Collected data entries:
○ ○ ○ ○ ○ ○ ○

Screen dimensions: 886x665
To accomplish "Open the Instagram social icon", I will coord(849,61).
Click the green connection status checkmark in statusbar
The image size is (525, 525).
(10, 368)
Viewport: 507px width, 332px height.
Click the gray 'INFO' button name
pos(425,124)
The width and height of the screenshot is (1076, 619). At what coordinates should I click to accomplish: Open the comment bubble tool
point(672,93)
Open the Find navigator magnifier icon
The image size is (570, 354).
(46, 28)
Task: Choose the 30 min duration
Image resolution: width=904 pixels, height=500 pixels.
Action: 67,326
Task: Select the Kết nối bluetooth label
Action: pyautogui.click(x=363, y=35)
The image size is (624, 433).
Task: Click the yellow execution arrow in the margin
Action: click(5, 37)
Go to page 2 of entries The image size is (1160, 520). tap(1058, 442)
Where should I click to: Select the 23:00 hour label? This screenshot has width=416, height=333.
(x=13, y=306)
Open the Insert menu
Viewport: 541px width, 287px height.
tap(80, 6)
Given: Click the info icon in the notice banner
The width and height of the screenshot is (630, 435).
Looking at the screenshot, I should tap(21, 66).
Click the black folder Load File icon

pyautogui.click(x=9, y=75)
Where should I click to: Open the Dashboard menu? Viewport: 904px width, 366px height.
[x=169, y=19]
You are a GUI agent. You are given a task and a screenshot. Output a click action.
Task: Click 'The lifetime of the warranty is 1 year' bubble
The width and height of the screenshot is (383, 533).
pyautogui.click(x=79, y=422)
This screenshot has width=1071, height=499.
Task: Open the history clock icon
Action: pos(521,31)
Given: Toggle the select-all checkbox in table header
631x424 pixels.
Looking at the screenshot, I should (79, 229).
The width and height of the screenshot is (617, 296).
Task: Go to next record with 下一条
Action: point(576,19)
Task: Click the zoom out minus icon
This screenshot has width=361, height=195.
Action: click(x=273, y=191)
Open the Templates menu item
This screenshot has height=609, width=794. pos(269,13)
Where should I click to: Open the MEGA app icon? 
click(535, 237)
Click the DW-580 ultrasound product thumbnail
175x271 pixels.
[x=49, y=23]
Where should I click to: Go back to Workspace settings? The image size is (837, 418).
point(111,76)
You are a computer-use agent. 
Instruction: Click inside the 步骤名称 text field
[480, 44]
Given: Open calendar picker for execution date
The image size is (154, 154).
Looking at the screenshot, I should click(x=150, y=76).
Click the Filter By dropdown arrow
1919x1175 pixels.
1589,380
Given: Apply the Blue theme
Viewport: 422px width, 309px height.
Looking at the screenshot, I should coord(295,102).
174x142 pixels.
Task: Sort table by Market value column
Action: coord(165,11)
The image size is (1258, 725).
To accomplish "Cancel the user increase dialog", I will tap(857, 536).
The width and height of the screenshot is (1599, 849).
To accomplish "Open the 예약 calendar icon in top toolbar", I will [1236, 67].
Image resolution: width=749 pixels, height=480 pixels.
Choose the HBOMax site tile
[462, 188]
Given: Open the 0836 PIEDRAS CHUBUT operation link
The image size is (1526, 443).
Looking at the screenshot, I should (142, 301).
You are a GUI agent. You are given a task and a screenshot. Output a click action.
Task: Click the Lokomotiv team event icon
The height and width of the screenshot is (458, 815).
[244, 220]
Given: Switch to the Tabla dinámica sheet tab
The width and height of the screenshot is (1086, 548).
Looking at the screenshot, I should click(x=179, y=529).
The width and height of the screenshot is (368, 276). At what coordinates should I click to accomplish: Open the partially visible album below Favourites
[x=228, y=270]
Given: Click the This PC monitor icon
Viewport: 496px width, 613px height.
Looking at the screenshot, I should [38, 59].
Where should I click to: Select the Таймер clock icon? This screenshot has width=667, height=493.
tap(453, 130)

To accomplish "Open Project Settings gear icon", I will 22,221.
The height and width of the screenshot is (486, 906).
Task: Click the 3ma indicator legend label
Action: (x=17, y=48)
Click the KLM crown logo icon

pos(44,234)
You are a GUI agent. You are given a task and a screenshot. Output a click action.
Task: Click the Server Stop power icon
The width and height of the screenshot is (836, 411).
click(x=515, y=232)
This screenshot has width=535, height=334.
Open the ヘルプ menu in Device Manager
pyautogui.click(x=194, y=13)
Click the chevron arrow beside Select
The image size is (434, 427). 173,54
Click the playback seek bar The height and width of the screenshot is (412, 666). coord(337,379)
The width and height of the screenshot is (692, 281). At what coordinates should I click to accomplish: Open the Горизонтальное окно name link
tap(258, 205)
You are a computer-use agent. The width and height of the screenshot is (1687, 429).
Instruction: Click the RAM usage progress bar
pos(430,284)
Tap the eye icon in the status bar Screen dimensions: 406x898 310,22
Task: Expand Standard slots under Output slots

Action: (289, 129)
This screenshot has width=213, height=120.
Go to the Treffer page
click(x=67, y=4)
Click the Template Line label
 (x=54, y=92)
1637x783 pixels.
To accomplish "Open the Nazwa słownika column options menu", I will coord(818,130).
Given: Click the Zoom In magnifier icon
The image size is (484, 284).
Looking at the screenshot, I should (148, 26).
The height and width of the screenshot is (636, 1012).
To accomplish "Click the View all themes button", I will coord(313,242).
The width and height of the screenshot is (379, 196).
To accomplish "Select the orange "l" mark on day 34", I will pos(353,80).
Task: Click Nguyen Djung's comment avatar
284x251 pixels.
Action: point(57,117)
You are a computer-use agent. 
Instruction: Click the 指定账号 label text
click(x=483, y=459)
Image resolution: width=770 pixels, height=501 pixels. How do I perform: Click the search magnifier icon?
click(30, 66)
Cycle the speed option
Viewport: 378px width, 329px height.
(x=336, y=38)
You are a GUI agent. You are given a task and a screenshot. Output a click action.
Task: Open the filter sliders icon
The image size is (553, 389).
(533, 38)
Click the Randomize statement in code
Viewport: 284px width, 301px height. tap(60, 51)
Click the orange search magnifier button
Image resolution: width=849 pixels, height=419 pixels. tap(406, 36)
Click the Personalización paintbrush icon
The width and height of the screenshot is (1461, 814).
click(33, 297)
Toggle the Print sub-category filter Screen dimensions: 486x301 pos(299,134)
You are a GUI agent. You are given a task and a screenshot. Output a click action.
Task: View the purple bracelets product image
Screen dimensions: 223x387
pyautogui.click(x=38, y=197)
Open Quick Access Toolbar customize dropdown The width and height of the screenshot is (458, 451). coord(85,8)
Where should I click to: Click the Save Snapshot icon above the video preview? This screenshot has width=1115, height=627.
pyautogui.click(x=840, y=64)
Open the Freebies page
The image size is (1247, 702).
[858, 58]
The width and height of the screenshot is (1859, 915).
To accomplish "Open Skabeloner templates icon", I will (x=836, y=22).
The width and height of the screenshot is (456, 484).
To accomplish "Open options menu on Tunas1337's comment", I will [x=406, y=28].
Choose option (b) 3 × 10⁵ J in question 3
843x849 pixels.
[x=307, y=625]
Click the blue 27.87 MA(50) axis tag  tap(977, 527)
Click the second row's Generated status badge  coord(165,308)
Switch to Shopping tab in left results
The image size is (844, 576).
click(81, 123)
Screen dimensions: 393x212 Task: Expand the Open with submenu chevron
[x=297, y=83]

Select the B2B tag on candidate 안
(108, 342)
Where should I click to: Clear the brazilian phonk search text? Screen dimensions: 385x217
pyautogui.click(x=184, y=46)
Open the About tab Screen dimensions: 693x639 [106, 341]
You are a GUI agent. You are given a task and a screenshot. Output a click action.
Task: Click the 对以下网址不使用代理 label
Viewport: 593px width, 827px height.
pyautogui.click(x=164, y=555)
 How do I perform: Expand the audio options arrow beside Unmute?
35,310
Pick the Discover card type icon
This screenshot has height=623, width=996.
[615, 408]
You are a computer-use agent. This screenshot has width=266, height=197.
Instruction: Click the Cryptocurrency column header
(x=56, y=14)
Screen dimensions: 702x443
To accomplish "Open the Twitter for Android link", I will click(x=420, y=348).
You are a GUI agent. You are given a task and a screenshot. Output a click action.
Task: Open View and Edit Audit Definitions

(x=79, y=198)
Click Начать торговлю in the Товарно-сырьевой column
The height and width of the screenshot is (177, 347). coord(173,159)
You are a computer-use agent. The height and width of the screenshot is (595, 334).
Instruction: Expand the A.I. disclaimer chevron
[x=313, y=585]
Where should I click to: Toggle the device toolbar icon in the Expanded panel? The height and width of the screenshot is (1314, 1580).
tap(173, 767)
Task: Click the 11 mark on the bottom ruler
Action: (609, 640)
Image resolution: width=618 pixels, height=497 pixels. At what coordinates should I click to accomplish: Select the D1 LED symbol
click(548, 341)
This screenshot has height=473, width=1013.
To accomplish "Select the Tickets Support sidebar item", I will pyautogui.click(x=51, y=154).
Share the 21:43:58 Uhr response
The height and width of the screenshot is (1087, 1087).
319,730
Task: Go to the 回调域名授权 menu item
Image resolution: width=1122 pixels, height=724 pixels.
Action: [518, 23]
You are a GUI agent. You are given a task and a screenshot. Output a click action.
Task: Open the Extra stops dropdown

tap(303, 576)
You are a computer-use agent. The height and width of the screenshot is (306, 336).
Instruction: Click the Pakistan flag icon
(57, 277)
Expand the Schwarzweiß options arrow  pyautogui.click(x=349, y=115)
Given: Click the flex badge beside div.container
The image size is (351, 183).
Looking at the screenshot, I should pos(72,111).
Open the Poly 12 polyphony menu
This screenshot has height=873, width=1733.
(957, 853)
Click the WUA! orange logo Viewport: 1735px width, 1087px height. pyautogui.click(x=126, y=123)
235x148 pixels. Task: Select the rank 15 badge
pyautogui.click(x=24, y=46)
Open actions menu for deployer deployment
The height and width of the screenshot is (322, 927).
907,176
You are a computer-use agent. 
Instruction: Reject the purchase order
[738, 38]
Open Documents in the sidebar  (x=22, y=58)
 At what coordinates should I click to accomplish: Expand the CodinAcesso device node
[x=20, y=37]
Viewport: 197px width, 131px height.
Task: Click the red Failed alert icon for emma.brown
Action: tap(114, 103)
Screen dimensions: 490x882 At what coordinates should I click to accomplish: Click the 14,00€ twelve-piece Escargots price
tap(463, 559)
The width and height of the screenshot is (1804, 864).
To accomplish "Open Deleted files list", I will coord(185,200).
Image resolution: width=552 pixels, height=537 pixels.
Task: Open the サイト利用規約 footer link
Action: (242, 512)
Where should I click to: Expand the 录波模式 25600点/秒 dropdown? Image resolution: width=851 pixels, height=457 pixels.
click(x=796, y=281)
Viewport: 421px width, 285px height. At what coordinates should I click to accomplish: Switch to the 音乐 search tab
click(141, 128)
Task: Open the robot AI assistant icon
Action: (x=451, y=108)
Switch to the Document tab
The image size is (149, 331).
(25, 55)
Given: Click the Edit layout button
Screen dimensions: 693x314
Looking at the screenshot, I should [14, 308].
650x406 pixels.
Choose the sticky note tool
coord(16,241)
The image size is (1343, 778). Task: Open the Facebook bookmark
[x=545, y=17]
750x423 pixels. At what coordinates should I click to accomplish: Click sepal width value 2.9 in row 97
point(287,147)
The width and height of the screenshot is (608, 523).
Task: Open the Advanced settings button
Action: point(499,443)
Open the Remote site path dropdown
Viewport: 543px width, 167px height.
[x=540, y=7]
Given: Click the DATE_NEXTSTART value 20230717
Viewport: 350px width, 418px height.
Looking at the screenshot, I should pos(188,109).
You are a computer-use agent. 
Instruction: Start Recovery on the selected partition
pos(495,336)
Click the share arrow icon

○ ○ ○ ○ ○ ○ ○

WHAT TO DO: Set down only the lines above that fall between the line holding "The image size is (1526, 443)." and the line holding "Given: Click the Zoom In magnifier icon", inclusive, keeping each exact.

EXPECTED ANSWER:
The image size is (1526, 443).
Looking at the screenshot, I should (142, 301).
You are a GUI agent. You are given a task and a screenshot. Output a click action.
Task: Click the Lokomotiv team event icon
The height and width of the screenshot is (458, 815).
[244, 220]
Given: Switch to the Tabla dinámica sheet tab
The width and height of the screenshot is (1086, 548).
Looking at the screenshot, I should click(x=179, y=529).
The width and height of the screenshot is (368, 276). At what coordinates should I click to accomplish: Open the partially visible album below Favourites
[x=228, y=270]
Given: Click the This PC monitor icon
Viewport: 496px width, 613px height.
Looking at the screenshot, I should [38, 59].
Where should I click to: Select the Таймер clock icon? This screenshot has width=667, height=493.
tap(453, 130)

To accomplish "Open Project Settings gear icon", I will 22,221.
The height and width of the screenshot is (486, 906).
Task: Click the 3ma indicator legend label
Action: (x=17, y=48)
Click the KLM crown logo icon

pos(44,234)
You are a GUI agent. You are given a task and a screenshot. Output a click action.
Task: Click the Server Stop power icon
The width and height of the screenshot is (836, 411).
click(x=515, y=232)
This screenshot has width=535, height=334.
Open the ヘルプ menu in Device Manager
pyautogui.click(x=194, y=13)
Click the chevron arrow beside Select
The image size is (434, 427). 173,54
Click the playback seek bar The height and width of the screenshot is (412, 666). coord(337,379)
The width and height of the screenshot is (692, 281). At what coordinates should I click to accomplish: Open the Горизонтальное окно name link
tap(258, 205)
You are a computer-use agent. The width and height of the screenshot is (1687, 429).
Instruction: Click the RAM usage progress bar
pos(430,284)
Tap the eye icon in the status bar Screen dimensions: 406x898 310,22
Task: Expand Standard slots under Output slots

Action: (289, 129)
This screenshot has width=213, height=120.
Go to the Treffer page
click(x=67, y=4)
Click the Template Line label
 (x=54, y=92)
1637x783 pixels.
To accomplish "Open the Nazwa słownika column options menu", I will coord(818,130).
Given: Click the Zoom In magnifier icon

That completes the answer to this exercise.